The job is to find each line in the entries holding the string "user" and copy that line.

Stored entries:
==================================================

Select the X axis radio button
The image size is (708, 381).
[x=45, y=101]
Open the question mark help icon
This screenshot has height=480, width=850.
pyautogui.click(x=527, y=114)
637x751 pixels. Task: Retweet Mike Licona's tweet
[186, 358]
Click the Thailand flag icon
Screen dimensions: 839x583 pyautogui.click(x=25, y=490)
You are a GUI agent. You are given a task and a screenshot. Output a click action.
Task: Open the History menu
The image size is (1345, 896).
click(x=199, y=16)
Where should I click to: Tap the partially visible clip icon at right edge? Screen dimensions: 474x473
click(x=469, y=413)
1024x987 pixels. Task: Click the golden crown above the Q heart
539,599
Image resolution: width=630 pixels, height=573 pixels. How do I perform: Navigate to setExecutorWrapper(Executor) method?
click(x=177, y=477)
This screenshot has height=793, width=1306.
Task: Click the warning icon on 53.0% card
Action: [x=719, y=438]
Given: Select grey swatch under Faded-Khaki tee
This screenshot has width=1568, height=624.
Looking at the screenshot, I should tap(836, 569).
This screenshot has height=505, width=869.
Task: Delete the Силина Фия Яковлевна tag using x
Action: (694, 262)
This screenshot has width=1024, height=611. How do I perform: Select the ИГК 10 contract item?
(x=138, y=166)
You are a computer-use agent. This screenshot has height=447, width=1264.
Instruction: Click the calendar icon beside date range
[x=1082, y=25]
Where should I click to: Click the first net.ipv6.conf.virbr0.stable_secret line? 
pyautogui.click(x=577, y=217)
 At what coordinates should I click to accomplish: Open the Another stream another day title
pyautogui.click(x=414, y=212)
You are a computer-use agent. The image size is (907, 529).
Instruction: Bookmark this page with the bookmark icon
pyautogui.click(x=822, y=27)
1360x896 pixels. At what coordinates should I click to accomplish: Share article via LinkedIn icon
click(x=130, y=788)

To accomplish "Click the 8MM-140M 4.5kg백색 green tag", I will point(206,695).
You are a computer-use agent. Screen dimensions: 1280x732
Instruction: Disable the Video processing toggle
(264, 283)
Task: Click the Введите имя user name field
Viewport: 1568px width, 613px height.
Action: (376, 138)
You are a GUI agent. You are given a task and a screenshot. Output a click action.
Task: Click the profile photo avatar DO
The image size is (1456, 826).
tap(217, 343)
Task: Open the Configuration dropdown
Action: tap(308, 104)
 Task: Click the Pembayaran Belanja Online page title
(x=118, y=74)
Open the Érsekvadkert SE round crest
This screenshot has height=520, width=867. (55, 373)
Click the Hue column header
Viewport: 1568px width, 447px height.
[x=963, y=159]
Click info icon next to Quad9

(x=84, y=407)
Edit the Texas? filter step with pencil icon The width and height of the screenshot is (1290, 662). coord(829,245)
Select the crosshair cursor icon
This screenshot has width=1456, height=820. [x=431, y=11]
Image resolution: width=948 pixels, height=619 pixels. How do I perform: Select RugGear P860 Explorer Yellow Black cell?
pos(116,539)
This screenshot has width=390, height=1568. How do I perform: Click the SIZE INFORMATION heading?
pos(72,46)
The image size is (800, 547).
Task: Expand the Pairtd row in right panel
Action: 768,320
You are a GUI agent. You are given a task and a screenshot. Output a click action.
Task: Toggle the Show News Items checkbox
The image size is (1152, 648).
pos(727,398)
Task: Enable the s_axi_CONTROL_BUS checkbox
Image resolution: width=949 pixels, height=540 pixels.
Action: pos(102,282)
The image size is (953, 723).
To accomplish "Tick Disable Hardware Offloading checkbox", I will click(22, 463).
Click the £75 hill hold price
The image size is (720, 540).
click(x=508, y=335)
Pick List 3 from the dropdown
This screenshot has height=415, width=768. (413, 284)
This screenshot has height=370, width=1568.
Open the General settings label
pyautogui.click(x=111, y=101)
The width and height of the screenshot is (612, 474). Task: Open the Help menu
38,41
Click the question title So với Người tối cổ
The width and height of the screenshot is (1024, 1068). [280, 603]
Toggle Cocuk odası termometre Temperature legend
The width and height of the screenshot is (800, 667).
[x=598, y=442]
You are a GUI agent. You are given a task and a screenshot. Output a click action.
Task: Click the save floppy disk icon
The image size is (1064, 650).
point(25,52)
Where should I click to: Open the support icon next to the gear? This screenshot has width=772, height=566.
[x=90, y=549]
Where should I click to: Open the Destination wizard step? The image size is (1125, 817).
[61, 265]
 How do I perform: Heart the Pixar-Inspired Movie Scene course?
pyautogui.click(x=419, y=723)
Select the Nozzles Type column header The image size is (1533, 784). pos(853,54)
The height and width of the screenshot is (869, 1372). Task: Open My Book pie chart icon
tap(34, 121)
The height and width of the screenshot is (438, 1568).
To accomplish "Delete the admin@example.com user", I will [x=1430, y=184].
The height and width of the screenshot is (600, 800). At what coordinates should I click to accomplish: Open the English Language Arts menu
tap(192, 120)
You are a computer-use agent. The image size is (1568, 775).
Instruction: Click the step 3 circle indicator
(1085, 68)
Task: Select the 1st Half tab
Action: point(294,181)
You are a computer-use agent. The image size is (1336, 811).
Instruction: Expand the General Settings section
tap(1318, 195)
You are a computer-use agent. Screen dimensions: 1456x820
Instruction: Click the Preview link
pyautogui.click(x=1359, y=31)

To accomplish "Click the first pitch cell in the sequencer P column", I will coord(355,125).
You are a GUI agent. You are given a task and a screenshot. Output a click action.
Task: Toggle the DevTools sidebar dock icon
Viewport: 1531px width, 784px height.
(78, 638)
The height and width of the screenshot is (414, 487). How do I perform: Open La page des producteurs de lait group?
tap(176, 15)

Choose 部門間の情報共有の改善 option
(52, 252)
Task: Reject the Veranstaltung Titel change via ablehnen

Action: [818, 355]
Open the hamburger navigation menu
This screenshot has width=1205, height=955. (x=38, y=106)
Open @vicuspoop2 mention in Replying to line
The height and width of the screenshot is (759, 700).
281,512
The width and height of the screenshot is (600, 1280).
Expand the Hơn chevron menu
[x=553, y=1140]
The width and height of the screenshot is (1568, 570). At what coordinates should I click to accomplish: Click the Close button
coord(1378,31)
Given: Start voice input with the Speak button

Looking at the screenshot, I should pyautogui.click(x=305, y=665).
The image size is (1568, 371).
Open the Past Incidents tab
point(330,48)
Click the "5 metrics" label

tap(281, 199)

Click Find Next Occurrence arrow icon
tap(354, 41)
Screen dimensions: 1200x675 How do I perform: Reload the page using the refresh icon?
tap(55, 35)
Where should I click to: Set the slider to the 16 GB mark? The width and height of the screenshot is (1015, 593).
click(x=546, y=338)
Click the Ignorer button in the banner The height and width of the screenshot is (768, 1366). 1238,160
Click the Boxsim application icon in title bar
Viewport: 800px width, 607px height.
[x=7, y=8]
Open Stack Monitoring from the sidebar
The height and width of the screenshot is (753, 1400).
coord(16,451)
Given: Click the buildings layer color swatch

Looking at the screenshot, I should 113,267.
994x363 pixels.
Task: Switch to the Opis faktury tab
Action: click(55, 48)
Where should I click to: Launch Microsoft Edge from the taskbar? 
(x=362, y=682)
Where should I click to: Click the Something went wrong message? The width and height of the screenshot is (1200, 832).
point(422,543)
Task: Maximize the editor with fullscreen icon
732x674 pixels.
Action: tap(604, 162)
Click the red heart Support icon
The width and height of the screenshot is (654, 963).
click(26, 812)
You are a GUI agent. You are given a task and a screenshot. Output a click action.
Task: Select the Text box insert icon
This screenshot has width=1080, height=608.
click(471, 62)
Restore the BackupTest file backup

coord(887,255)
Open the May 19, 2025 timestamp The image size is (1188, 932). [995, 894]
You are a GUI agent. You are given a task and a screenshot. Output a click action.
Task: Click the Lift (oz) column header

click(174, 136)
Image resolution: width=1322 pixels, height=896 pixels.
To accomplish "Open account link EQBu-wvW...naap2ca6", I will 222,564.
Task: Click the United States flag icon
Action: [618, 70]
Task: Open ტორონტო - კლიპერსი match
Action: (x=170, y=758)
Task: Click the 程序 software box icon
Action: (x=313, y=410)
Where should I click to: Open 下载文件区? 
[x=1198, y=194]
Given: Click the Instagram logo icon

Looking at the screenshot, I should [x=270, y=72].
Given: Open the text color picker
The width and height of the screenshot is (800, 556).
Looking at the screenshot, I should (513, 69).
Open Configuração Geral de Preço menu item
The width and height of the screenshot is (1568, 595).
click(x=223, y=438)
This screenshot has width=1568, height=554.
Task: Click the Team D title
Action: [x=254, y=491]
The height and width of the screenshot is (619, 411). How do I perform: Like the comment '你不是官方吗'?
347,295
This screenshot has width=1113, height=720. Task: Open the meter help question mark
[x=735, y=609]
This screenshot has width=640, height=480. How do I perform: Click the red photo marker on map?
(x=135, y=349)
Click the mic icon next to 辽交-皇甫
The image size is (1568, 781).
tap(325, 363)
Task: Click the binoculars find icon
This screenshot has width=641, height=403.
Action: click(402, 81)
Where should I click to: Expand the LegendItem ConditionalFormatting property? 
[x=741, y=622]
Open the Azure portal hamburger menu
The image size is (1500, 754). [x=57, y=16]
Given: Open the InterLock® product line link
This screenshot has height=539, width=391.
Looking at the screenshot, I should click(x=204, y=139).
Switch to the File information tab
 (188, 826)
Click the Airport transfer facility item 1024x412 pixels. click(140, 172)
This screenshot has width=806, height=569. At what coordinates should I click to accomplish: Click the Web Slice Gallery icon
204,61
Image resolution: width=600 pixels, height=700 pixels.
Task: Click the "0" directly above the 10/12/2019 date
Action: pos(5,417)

==================================================

• [RESULT BELOW]
Task: Click the Введите имя user name field
To accomplish "Delete the admin@example.com user", I will [x=1430, y=184].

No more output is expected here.